> _SHORT EXERCISE 1_
Please output the records from their start through the line containing "faq + policies Element type: text (757, 755)" as a JSON list of strings, one string per line, with blank lines omitted.

> _GIVEN PASSAGE_
START
Yet this deliverance could not be won by man unaided. He needed a divine patron or saviour; and of these there were many in latter-day paganism. No less than seven of them are figured in the excavated sector of our cemetery. There are Hermes, the kindly guide of souls; Hercules, who braved all the terrors of hell and brought back Alcestis, soul and body, from the grave; Minerva, who gave men victory over death and wisdom to bring them to immortality; Apollo, healer, purifier, and master of the Muses; Isis, if Isis she be, in the Tomb of the Valerii — Isis, who promised her convert, Lucius, that, from his place in paradise, he should see and adore her, even in the subterranean hemisphere of Hades, shining through the darkness and reigning in the inmost halls of night; and the Egyptian Horus (if he be rightly identified), king and deliverer of the dead, penetrating westwards, n all his strange, un-Roman panoply, to Rome itself. Most eagerly followed and most powerful of all these pagan saviours was Horus's Graeco-Roman doublet, Dionysus, who punished unbelievers, but rewarded his devotees, coming with his ecstatic train in all the glory of his triumph to rouse the soul of the initiate (Ariadne) from the sleep of death to mystic marriage with himself in paradise.
END
> _INPUT_
START
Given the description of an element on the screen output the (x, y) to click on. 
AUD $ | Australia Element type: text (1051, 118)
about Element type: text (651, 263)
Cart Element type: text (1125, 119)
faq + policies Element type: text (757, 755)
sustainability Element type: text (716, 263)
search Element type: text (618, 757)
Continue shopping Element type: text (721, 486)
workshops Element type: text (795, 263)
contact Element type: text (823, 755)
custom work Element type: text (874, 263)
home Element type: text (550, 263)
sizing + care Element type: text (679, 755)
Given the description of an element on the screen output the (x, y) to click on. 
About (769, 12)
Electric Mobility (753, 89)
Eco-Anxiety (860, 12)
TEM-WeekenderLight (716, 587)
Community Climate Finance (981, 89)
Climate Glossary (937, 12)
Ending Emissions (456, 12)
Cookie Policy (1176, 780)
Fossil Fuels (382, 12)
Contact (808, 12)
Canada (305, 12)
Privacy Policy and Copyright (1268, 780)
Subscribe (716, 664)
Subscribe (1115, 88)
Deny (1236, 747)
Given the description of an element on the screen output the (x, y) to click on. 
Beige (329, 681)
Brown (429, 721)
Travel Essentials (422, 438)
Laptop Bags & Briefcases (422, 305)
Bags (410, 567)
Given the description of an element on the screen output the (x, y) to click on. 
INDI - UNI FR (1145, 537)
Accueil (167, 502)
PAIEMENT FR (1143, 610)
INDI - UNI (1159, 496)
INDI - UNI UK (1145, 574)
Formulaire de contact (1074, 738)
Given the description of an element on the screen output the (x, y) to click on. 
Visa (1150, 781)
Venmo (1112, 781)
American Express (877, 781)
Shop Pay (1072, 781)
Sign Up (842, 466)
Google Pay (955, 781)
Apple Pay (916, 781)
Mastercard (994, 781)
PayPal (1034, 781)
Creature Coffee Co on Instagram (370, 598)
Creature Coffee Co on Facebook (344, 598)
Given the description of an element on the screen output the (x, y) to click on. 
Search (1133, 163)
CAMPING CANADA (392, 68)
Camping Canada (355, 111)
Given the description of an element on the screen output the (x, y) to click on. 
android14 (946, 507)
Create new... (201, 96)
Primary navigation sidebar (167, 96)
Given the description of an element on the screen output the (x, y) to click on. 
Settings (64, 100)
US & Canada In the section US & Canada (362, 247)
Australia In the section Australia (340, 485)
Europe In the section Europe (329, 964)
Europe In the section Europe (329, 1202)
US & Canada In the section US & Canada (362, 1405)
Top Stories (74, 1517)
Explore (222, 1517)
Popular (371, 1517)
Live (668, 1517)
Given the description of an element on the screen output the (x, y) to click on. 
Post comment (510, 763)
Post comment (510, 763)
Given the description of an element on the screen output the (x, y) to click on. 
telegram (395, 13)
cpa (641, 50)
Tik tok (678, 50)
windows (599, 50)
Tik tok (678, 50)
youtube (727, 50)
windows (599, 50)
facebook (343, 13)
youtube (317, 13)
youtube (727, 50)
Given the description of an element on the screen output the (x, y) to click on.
END
> _SHORT EXERCISE 2_
According to the passage on pagan saviours, how many of them are figured in the excavated sector of the cemetery?

> _PROBLEM SOLUTION 1_
[
  "Given the description of an element on the screen output the (x, y) to click on. ",
  "AUD $ | Australia Element type: text (1051, 118)",
  "about Element type: text (651, 263)",
  "Cart Element type: text (1125, 119)",
  "faq + policies Element type: text (757, 755)"
]

> _PROBLEM SOLUTION 2_
Seven